§ **GIVEN DATA**
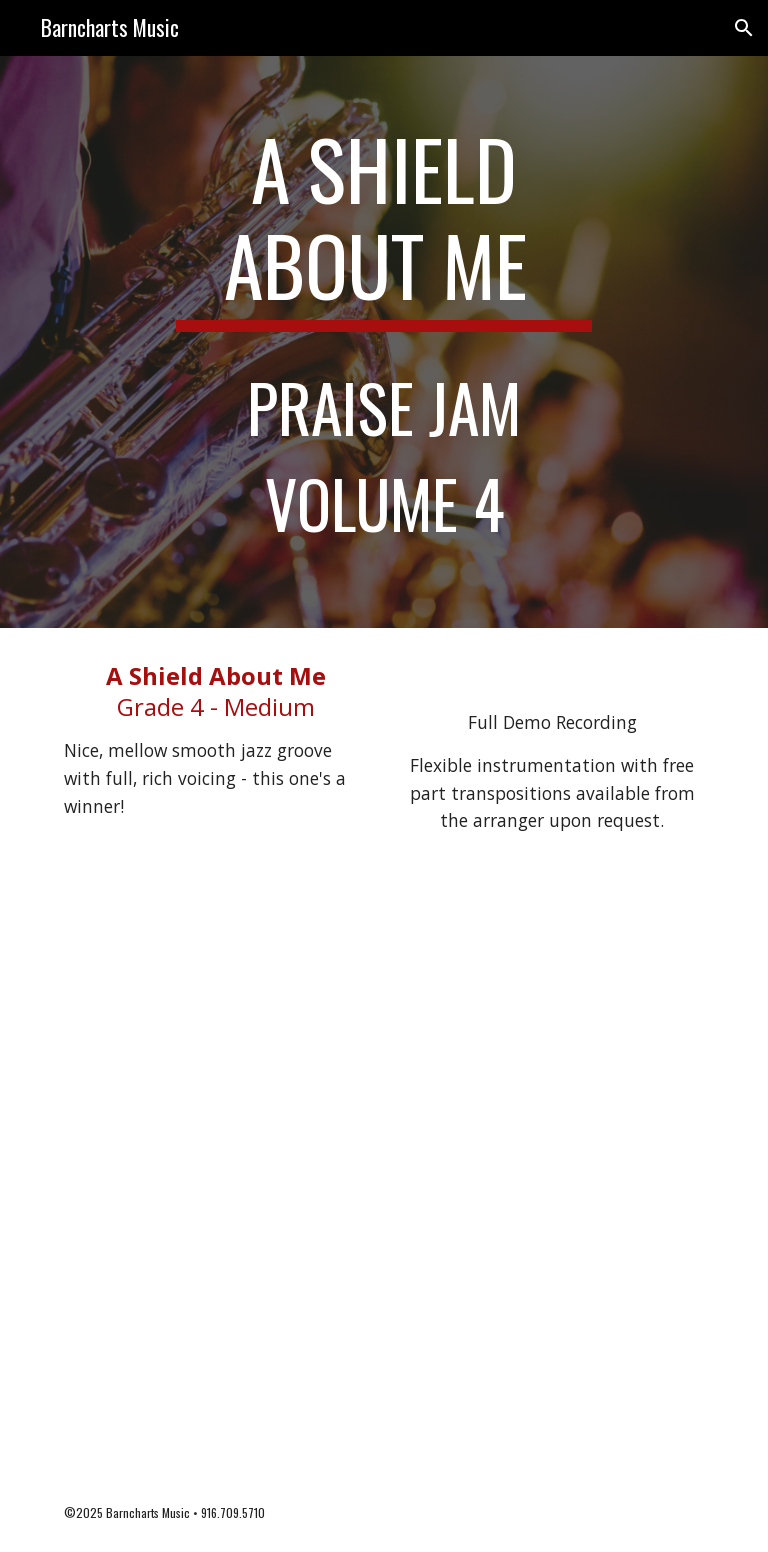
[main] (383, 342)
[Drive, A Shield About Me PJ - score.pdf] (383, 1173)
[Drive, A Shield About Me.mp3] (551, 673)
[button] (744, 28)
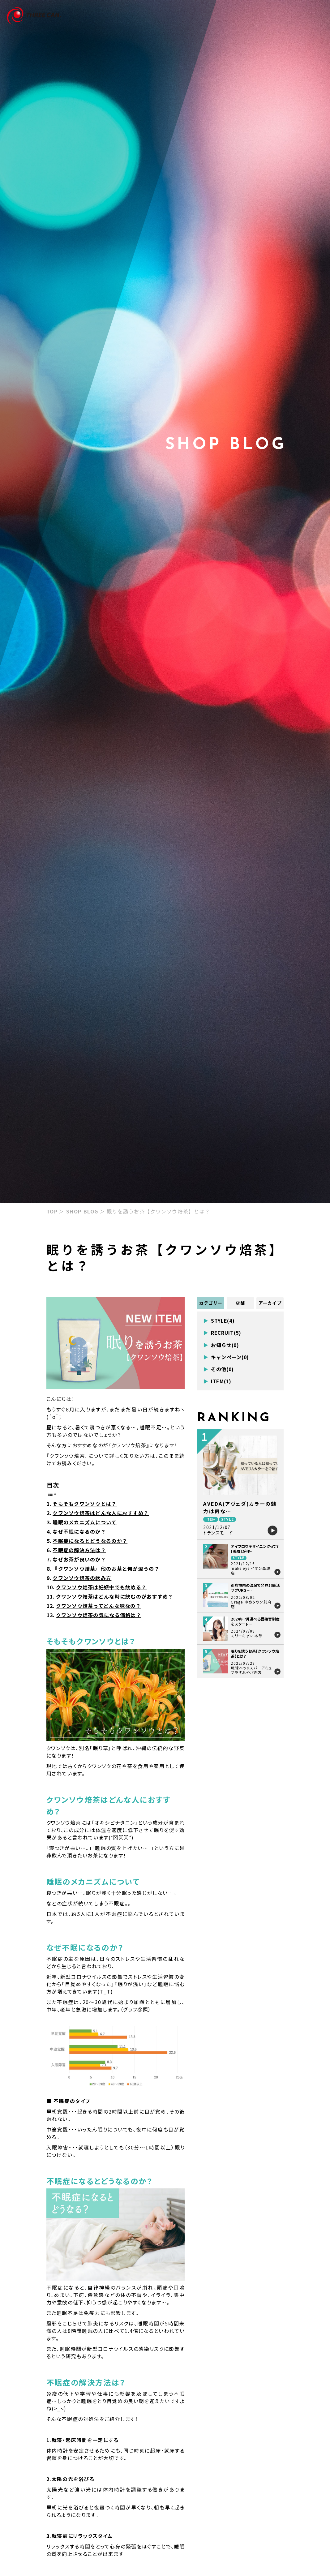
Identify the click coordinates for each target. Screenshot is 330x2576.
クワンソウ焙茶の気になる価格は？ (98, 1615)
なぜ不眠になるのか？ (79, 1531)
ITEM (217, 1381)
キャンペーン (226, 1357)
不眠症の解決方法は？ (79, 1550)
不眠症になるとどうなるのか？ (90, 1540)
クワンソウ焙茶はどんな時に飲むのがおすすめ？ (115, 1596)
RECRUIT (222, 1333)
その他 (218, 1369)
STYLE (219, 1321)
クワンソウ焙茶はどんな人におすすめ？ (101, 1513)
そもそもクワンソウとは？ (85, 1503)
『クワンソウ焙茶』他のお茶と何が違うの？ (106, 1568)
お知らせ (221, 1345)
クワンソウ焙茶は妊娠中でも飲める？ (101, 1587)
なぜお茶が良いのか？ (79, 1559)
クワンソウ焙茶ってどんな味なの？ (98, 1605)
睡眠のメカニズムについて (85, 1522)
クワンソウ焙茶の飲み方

§ **EXERCISE INSTRUCTIONS**
Put every line of the records from the one holding "不眠症になるとどうなるのか？ (90, 1540)" through the end of the records, inclusive, into a Markdown table with the columns Row and Line. Number the rows in order and leave out any blank lines.

§ **TASK SOLUTION**
| Row | Line |
|---|---|
| 1 | 不眠症になるとどうなるのか？ (90, 1540) |
| 2 | クワンソウ焙茶はどんな時に飲むのがおすすめ？ (115, 1596) |
| 3 | RECRUIT (222, 1333) |
| 4 | その他 (218, 1369) |
| 5 | STYLE (219, 1321) |
| 6 | クワンソウ焙茶はどんな人におすすめ？ (101, 1513) |
| 7 | そもそもクワンソウとは？ (85, 1503) |
| 8 | 『クワンソウ焙茶』他のお茶と何が違うの？ (106, 1568) |
| 9 | お知らせ (221, 1345) |
| 10 | クワンソウ焙茶は妊娠中でも飲める？ (101, 1587) |
| 11 | なぜお茶が良いのか？ (79, 1559) |
| 12 | クワンソウ焙茶ってどんな味なの？ (98, 1605) |
| 13 | 睡眠のメカニズムについて (85, 1522) |
| 14 | クワンソウ焙茶の飲み方 |